Producers of a planned sequel to the iconic sci-fi movie Blade Runner have taken the highly unusual step of publicly offering the lead role to its original star, Harrison Ford.

Alcon Entertainment, which has already convinced Ridley Scott to return for a follow-up to his futuristic 1982 tale, issued a statement on Thursday extolling the virtues of its proposal. The sequel will be written by Blade Runner’s original architect Hampton Fancher, with Michael Green, the screenwriter of the poorly received Green Lantern movie from 2011.

“We believe that Hampton Fancher and Michael Green have crafted with Ridley Scott an extraordinary sequel to one of the greatest films of all time,” said producers Broderick Johnson and Andrew Kosove in their joint statement. “We would be honoured, and we are hopeful, that Harrison will be part of our project.”

Alcon’s move could be a last-gasp effort to convince the 71-year-old Ford that he should return to one of his best known roles, or simply an acknowledgment that the project faces commercial and critical purgatory without its best known asset.
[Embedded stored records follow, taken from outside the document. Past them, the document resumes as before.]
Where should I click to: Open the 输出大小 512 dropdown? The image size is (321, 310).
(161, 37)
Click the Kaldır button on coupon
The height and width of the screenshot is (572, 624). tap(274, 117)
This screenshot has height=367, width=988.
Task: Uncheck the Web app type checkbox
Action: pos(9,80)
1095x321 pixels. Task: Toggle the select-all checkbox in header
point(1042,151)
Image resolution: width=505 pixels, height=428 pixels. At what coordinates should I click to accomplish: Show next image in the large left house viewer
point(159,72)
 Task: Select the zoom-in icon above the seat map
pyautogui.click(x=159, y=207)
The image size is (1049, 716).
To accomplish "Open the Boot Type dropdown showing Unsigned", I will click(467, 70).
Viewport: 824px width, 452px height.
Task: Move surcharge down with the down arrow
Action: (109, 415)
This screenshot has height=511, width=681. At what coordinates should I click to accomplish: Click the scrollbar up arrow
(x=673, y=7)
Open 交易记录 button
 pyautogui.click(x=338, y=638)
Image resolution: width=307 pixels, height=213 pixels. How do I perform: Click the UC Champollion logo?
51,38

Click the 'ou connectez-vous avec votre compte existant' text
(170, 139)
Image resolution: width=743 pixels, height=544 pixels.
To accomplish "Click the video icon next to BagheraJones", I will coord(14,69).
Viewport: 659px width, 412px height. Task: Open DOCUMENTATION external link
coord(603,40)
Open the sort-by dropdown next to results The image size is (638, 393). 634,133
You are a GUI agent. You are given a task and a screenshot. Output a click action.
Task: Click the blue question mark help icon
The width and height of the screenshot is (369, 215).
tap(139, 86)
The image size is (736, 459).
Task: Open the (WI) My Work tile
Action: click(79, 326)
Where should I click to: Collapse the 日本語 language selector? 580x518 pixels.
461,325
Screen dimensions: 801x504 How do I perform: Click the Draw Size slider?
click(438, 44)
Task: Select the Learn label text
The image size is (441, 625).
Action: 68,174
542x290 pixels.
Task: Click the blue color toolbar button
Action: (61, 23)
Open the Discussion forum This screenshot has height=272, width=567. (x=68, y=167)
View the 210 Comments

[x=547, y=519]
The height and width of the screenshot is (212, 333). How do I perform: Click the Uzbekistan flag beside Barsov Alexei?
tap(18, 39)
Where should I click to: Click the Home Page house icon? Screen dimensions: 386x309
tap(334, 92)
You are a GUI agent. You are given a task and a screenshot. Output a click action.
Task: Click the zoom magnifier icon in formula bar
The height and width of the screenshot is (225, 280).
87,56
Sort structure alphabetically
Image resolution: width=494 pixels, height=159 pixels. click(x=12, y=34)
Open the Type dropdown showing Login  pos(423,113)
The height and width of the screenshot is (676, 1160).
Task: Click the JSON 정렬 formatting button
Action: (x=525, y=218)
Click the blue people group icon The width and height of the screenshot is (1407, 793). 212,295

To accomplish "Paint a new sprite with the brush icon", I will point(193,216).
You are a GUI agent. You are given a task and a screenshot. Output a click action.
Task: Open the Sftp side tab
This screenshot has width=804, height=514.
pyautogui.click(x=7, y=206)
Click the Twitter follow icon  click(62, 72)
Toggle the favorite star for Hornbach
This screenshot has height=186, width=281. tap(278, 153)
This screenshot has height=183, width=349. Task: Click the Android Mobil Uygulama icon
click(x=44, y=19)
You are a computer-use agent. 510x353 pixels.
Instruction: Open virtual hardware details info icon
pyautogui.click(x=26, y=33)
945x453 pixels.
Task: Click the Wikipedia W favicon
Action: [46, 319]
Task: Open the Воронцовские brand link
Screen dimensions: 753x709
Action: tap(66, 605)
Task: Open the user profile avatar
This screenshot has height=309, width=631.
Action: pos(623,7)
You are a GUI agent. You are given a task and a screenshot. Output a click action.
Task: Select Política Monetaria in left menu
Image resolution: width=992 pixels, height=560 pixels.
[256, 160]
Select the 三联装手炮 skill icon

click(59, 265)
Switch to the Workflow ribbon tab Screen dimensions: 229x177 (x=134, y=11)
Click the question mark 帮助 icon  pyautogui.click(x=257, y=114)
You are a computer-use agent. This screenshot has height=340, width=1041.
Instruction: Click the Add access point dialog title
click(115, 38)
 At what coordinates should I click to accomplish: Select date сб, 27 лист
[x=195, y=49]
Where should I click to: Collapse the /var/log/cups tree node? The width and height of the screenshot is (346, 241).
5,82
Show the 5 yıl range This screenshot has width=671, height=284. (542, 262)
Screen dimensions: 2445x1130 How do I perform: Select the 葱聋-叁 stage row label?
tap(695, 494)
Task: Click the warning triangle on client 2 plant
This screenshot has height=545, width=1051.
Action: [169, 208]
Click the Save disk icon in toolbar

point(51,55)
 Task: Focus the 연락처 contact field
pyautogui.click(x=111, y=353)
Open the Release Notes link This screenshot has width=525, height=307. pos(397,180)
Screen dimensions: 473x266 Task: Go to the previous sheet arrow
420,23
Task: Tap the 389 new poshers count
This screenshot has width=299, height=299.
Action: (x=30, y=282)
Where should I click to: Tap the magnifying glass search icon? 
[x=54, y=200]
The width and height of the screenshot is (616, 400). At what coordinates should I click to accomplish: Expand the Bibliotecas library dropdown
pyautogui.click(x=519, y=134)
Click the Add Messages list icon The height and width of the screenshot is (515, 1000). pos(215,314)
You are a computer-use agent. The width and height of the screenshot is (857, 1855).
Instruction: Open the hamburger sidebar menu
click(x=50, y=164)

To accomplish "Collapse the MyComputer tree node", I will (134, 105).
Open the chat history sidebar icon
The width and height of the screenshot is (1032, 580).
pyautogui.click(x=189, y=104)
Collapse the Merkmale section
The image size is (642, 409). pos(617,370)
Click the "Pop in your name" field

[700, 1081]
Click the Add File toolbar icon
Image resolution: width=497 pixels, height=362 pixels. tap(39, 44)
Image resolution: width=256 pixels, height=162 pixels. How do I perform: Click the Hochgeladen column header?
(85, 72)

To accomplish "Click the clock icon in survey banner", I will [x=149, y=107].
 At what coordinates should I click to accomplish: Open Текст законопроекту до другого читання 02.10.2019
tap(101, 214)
Scott had already shown himself to be willing to return to previously trodden sci-fi territory with 2012’s Prometheus, a pseudo prequel to his classic space slasher Alien from 1979. Meanwhile Ford is reprising his role as Han Solo in the forthcoming Star Wars: Episode VII.

Based on the 1968 Philip K Dick novel Do Androids Dream of Electric Sheep?, Blade Runner was not an instant hit at the time but has gathered plaudits during the years since. Set in an overpopulated future Los Angeles that never sees the sunlight, Scott’s movie is about a “blade runner” called Deckard, played by Ford, who has to hunt down a gang of android outlaws (replicants) who have escaped to Earth from an off-world colony.

Negative criticism of the film was largely reversed with the arrival in 1992 of Scott’s director’s cut, which excised the original’s voiceover and a pegged-on happy ending. Dick never wrote a sequel to the book, and three follow-up novels by his friend KW Jeter were poorly received. The new film’s writers will therefore most likely be working to produce an original story.

Alcon had earlier suggested that Ford’s return for the sequel was unlikely. Apart from anything else, it would undercut the original film’s central tantalising question — of whether Deckard himself is a replicant — because the bioengineered humanoids do not live for more than a few years.